Assignment —
What is needed is an exact repeat of the lines from the line containing "Contact Us (503, 2305)" through the final line of the entries below, and nothing else.

===== The data

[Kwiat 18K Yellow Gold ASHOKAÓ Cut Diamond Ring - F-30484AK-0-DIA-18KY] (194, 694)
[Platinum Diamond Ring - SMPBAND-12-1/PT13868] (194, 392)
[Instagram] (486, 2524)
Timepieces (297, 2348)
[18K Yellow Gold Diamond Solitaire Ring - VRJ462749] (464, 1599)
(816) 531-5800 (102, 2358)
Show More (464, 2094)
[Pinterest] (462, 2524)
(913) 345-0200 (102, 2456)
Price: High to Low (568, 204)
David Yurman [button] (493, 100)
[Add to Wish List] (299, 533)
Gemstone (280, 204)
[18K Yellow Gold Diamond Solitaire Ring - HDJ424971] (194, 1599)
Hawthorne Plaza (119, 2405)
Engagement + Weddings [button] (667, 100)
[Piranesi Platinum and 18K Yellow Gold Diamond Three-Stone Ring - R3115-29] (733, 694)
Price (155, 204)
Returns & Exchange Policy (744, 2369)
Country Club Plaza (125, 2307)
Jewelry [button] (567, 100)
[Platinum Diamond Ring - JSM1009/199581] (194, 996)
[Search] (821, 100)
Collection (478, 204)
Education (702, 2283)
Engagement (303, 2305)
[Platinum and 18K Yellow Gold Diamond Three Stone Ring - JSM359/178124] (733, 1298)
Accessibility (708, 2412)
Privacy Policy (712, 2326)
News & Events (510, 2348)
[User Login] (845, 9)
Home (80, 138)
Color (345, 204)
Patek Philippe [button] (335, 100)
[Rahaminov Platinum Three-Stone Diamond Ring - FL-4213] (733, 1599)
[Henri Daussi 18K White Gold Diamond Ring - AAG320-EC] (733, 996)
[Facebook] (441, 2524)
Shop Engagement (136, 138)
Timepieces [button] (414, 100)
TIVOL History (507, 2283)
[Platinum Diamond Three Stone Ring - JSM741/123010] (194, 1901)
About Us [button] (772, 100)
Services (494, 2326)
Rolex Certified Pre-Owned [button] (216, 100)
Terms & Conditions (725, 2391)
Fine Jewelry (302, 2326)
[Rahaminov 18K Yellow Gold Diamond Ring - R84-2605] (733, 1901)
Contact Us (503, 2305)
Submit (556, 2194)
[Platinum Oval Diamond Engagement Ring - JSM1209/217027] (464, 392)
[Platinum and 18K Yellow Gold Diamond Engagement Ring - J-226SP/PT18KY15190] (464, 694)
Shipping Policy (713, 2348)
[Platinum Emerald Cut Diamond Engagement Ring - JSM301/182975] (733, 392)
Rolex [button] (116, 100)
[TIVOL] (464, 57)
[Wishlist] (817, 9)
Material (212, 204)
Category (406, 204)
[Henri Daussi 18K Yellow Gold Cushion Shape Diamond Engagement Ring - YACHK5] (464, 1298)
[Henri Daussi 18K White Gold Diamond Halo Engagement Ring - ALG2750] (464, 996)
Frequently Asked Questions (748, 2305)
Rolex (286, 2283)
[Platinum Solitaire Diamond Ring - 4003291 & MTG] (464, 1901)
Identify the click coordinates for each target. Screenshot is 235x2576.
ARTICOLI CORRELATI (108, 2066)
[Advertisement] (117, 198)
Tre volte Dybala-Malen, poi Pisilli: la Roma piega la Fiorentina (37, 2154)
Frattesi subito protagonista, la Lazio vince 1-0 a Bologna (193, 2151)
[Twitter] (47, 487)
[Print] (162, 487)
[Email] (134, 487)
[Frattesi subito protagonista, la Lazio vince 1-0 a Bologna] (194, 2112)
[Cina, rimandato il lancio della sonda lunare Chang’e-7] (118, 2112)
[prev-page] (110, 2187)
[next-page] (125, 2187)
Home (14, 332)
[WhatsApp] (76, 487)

==========

Exercise result —
Contact Us (503, 2305)
Submit (556, 2194)
[Platinum Oval Diamond Engagement Ring - JSM1209/217027] (464, 392)
[Platinum and 18K Yellow Gold Diamond Engagement Ring - J-226SP/PT18KY15190] (464, 694)
Shipping Policy (713, 2348)
[Platinum Emerald Cut Diamond Engagement Ring - JSM301/182975] (733, 392)
Rolex [button] (116, 100)
[TIVOL] (464, 57)
[Wishlist] (817, 9)
Material (212, 204)
Category (406, 204)
[Henri Daussi 18K Yellow Gold Cushion Shape Diamond Engagement Ring - YACHK5] (464, 1298)
[Henri Daussi 18K White Gold Diamond Halo Engagement Ring - ALG2750] (464, 996)
Frequently Asked Questions (748, 2305)
Rolex (286, 2283)
[Platinum Solitaire Diamond Ring - 4003291 & MTG] (464, 1901)
Identify the click coordinates for each target. Screenshot is 235x2576.
ARTICOLI CORRELATI (108, 2066)
[Advertisement] (117, 198)
Tre volte Dybala-Malen, poi Pisilli: la Roma piega la Fiorentina (37, 2154)
Frattesi subito protagonista, la Lazio vince 1-0 a Bologna (193, 2151)
[Twitter] (47, 487)
[Print] (162, 487)
[Email] (134, 487)
[Frattesi subito protagonista, la Lazio vince 1-0 a Bologna] (194, 2112)
[Cina, rimandato il lancio della sonda lunare Chang’e-7] (118, 2112)
[prev-page] (110, 2187)
[next-page] (125, 2187)
Home (14, 332)
[WhatsApp] (76, 487)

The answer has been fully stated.